A good flap of the wings
The constitutions of the new institute were approved in 1876 and, on August 22, 1878, the foundress and the first four Religious made their perpetual vows. Mother Marie of Jesus still had a desire to plant the institute in her native land. In June 1879, a foundation was established at “La Servianne,” the property she had inherited from her parents, close to Marseilles. From then on, Mother Marie of Jesus’ life was divided between the administration of her convents and a voluminous correspondence. Her natural kindness was enriched with a mother’s tenderness; her solicitude watched over every detail of her Daughters’ lives. If one of them was sick, she would spend entire nights by her bedside, caring for her with her own hands, suggesting pious thoughts to her. She wrote to one of her Daughters: “Isn’t it ridiculous for us to spend our time thinking about ourselves, admiring ourselves, or complaining, getting upset over our little troubles which seem so big to us, limiting ourselves by groaning over our misfortunes, when the great plans of God and the salvation of souls are calling us, when we have a God to love and serve, and souls to help and save? We are like a man who, in the middle of a terrible fire that is burning down his house, and that is going to kill his mother, his father, his children, instead of hurrying to put it out, is in a corner wailing that his clothes got soiled from carrying buckets of water, and is busy picking off, with lamentations, each bit of ash that got on his clothes. Oh! That is what we do when, in the midst of this unhappy world that is trying to burn down the Church and that insults Jesus Christ Our Lord, we spend our time complaining about our ills or our own trials, etc. We shrink in on ourselves when we could expand in embracing God, and become saints by serving His cause through our renunciations and sacrifices. A good flap of the wings and, with the aid of grace, let us rise up, let us leave the earth—above all, leave ourselves—and no longer see anything but Jesus!”

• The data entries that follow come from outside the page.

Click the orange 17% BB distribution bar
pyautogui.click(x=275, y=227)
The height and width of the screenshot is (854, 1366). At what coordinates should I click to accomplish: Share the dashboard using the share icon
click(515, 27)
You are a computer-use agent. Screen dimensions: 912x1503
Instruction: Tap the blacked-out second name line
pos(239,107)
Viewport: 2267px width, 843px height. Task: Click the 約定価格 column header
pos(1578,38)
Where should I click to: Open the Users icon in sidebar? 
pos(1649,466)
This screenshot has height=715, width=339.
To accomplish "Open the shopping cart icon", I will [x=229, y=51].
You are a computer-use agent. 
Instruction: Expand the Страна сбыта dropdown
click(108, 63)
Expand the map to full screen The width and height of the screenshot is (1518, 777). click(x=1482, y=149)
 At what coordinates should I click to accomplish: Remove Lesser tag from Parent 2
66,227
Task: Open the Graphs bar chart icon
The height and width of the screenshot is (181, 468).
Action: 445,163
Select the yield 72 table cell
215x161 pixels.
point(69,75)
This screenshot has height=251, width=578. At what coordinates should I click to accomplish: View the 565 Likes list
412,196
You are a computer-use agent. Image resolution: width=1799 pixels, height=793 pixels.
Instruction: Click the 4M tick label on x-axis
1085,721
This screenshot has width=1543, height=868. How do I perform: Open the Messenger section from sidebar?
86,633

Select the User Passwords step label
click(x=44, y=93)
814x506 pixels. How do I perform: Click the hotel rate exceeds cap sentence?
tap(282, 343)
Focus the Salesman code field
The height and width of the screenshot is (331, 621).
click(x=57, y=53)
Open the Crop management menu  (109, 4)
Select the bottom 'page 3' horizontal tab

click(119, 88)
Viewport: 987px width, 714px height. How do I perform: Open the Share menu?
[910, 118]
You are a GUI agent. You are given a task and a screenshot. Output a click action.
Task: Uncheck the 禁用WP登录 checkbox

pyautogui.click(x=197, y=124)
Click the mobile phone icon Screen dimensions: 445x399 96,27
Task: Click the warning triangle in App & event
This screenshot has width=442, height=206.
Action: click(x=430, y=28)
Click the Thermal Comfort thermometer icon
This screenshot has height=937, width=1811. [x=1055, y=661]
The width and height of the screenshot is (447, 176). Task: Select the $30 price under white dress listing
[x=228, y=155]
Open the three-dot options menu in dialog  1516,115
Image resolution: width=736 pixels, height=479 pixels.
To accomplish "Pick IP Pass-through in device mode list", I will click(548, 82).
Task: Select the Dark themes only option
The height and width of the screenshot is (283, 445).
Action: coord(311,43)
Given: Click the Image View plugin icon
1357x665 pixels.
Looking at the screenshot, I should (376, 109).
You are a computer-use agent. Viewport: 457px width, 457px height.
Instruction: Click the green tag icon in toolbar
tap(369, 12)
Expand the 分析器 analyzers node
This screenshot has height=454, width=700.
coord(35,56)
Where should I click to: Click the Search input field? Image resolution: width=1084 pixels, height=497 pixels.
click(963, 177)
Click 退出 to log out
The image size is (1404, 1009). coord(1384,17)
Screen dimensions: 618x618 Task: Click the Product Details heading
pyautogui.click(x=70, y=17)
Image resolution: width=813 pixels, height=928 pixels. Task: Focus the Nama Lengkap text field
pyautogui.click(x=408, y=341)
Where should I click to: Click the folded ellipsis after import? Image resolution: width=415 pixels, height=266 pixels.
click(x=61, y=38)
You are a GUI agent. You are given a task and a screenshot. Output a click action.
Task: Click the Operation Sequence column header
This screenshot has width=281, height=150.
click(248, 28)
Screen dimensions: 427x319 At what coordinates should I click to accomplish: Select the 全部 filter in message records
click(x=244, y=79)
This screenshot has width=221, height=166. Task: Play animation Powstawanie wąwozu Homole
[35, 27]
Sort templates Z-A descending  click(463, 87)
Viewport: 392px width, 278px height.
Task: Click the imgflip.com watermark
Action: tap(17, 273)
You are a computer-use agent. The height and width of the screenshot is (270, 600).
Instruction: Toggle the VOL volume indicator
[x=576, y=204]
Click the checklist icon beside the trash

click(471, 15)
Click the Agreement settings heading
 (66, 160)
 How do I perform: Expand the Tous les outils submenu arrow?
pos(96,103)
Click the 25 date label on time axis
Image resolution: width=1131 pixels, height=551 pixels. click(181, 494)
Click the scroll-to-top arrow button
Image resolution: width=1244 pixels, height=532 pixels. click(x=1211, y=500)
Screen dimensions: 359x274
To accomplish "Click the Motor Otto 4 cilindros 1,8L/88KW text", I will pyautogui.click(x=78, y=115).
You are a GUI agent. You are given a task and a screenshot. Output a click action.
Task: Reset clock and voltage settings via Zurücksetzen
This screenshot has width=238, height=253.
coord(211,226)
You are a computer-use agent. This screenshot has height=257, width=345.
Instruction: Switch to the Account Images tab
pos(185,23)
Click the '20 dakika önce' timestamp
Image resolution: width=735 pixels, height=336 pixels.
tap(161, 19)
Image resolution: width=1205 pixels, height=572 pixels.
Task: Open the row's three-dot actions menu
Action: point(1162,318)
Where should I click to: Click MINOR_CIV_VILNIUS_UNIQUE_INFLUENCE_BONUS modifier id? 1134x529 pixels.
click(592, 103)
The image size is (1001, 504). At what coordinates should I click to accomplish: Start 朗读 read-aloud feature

In November 1883, Mother Marie of Jesus hired an assistant gardener, twenty-one year old Louis Chave, to pull him out of poverty. But soon, he showed himself to be lazy, rude, and demanding, and moreover, was involved with the anarchists. On February 27, 1884, Ash Wednesday, he waited in ambush on the grounds of La Servianne, in a spot the Religious passed during their recreation. He sprang out and, as the Superior spoke a kind word to him, grabbed her head and shot her twice at point-blank range with a revolver. Wounded in the carotid artery, Mother Marie of Jesus collapsed, murmuring, “I forgive him… for the Institute!” She died shortly thereafter.
Buried in the family vault, then transferred to Berchem in 1899, her body was exhumed on March 4, 1989 for her beatification. It was found intact and flexible. Today, the Congregation of the Daughters of the Heart of Jesus has convents in France, Belgium, Switzerland, Austria, Italy, and a foundation in Croatia. After the foundress’ death, the influence of her community led to the establishment of “the Association of Victim Souls,” which has had thousands of members, including Saints Pius X and Maximilian Kolbe, and Blesseds Charles de Foucauld, Columba Marmion, Edouard Poppe and Marie-Joseph Cassant. During the beatification of Marie Deluil-Martiny, on October 22, 1989, Pope John Paul II summarized her spiritual journey in these words: “At a very early age, she was moved by the world’s offenses against Jesus’ love and Society’s all too frequent refusal of God. At the same time, she discovered the greatness of the gift Jesus gave the Father to save mankind, the abundance of love that radiates from His Heart, the fruitfulness of the blood and water that flow from His open side. She was convinced that she must participate in the redemptive suffering of the Crucified in a spirit of reparation for the sins of the world.”
Let us, for the salvation of the world, unite ourselves to Jesus’ redeeming Sacrifice with Mary at the foot of the Cross.